For teams, the salary cap plays a role in their desire to come to a solution not involving an arbitrators decision. Under the new collective bargaining agreement, teams cannot walk away from decisions unless they are at least $3.5 million. If you’re a GM, you’d rather hammer out a deal that fits into your cap structure and allows you to continue to build going forward.

This is what Jets GM Kevin Cheveldayoff had to deal with this summer. During the opening of the free agency period on July 5, the Jets stayed quiet, making just a few minor moves the day after. Cheveldayoff was facing five arbitration hearings with Eric Tangradi, Bryan Little, Wheeler, Paul Postma, and Bogosian, who is still scheduled to have his on Friday.

Spending around $12 million for next season to keep four of the five allowed Cheveldayoff to fill out his roster and stay under the cap ceiling by roughly $7 million, with Bogosian left.

The number of arbitration hearings scheduled every summer has been dropping over the years. Teams want to lock up their young stars and others, who may not want fit the star mold, see it as an opportunity to cash in after a strong season, forcing their teams to extend a multi-year offer to accept a raise via the arbitrator.

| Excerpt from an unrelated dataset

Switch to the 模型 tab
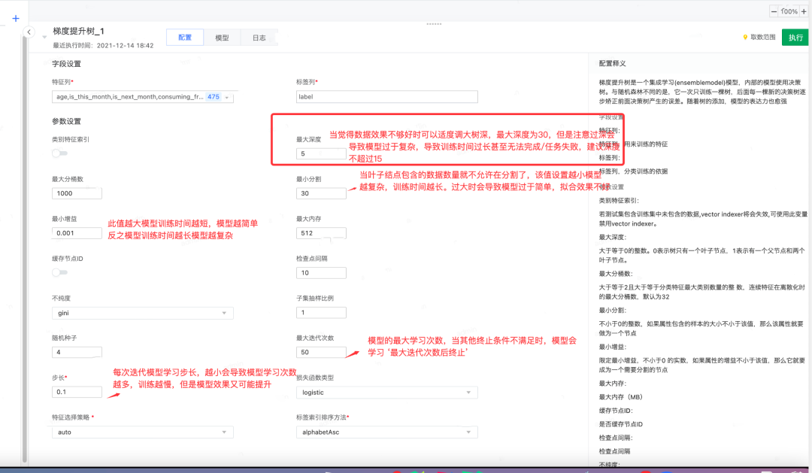812x473 pixels. [223, 35]
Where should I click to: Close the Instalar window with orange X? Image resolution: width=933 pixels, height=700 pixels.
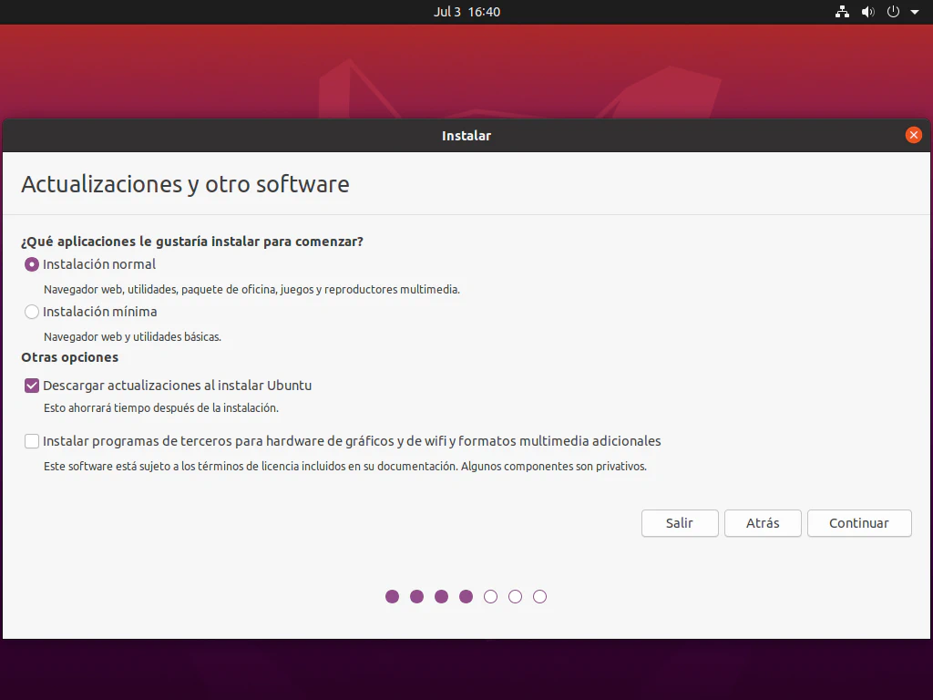[913, 135]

Former Washington Capitals and Dallas Stars assistant GM Frank Provenzano, writing for ESPN Insider (sub. required), sees the writing on the wall for the future of arbitration:

Can salary arbitration return to its former prominence as a significant offseason element of the NHL contract landscape? Maybe. If the cap fails to grow, more premier players may use arbitration as the route to pry dollars out of teams with limited cash and/or cap flexibility. Arbitration could also serve the neighborhood of players on the bubble of top-nine forward/top-four defenseman status as they attempt to leverage themselves up the NHL financial ladder to a rung just below the walk-away threshold.

The most likely possibility, in my opinion, is more of what we are seeing right now. Fourth-line forwards, bottom-pair defensemen and players trying to solidify a breakthrough year of regular NHL roster time will probably continue to be the ones using the cement of salary arbitration to shore up their shaky NHL performance foundations. Settlements will continue to be the dominant norm, since the legal costs of $40,000-$50,000 associated with bringing a case to hearing simply aren't worth it when fighting over $200,000 dollars instead of $2 million.

And no one wants to join the club of having been made to cry after listening to the blunt honesty of your boss. Right, Tommy Salo?